◆ Work required
From the first line to the last, transcribe the data exactly.

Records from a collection

══════════

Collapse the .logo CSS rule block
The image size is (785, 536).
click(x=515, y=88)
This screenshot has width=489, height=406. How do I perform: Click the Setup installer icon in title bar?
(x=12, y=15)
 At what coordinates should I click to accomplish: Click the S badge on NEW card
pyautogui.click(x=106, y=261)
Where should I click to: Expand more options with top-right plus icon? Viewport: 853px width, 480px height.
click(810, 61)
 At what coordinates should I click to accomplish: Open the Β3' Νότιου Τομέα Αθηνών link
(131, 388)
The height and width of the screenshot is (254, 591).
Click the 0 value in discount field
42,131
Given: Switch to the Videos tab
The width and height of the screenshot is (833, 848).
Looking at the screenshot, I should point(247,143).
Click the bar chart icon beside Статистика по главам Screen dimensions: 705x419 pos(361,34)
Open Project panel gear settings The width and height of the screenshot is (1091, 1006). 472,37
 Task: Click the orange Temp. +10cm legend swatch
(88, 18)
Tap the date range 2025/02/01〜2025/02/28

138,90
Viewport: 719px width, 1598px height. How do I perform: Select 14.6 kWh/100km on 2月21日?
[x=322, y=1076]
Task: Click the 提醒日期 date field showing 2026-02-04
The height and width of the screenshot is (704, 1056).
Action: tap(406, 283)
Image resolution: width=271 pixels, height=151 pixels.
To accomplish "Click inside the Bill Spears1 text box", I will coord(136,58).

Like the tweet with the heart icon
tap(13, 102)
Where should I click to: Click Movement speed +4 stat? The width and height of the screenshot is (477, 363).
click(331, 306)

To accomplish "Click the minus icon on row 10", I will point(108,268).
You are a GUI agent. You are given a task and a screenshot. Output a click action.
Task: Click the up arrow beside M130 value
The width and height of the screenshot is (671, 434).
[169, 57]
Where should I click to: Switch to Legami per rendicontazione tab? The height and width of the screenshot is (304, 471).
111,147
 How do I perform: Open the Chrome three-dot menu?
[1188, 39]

══════════

◆ Response for this exercise
Collapse the .logo CSS rule block
The image size is (785, 536).
click(x=515, y=88)
This screenshot has width=489, height=406. How do I perform: Click the Setup installer icon in title bar?
(x=12, y=15)
 At what coordinates should I click to accomplish: Click the S badge on NEW card
pyautogui.click(x=106, y=261)
Where should I click to: Expand more options with top-right plus icon? Viewport: 853px width, 480px height.
click(810, 61)
 At what coordinates should I click to accomplish: Open the Β3' Νότιου Τομέα Αθηνών link
(131, 388)
The height and width of the screenshot is (254, 591).
Click the 0 value in discount field
42,131
Given: Switch to the Videos tab
The width and height of the screenshot is (833, 848).
Looking at the screenshot, I should point(247,143).
Click the bar chart icon beside Статистика по главам Screen dimensions: 705x419 pos(361,34)
Open Project panel gear settings The width and height of the screenshot is (1091, 1006). 472,37
 Task: Click the orange Temp. +10cm legend swatch
(88, 18)
Tap the date range 2025/02/01〜2025/02/28

138,90
Viewport: 719px width, 1598px height. How do I perform: Select 14.6 kWh/100km on 2月21日?
[x=322, y=1076]
Task: Click the 提醒日期 date field showing 2026-02-04
The height and width of the screenshot is (704, 1056).
Action: tap(406, 283)
Image resolution: width=271 pixels, height=151 pixels.
To accomplish "Click inside the Bill Spears1 text box", I will coord(136,58).

Like the tweet with the heart icon
tap(13, 102)
Where should I click to: Click Movement speed +4 stat? The width and height of the screenshot is (477, 363).
click(331, 306)

To accomplish "Click the minus icon on row 10", I will point(108,268).
You are a GUI agent. You are given a task and a screenshot. Output a click action.
Task: Click the up arrow beside M130 value
The width and height of the screenshot is (671, 434).
[169, 57]
Where should I click to: Switch to Legami per rendicontazione tab? The height and width of the screenshot is (304, 471).
111,147
 How do I perform: Open the Chrome three-dot menu?
[1188, 39]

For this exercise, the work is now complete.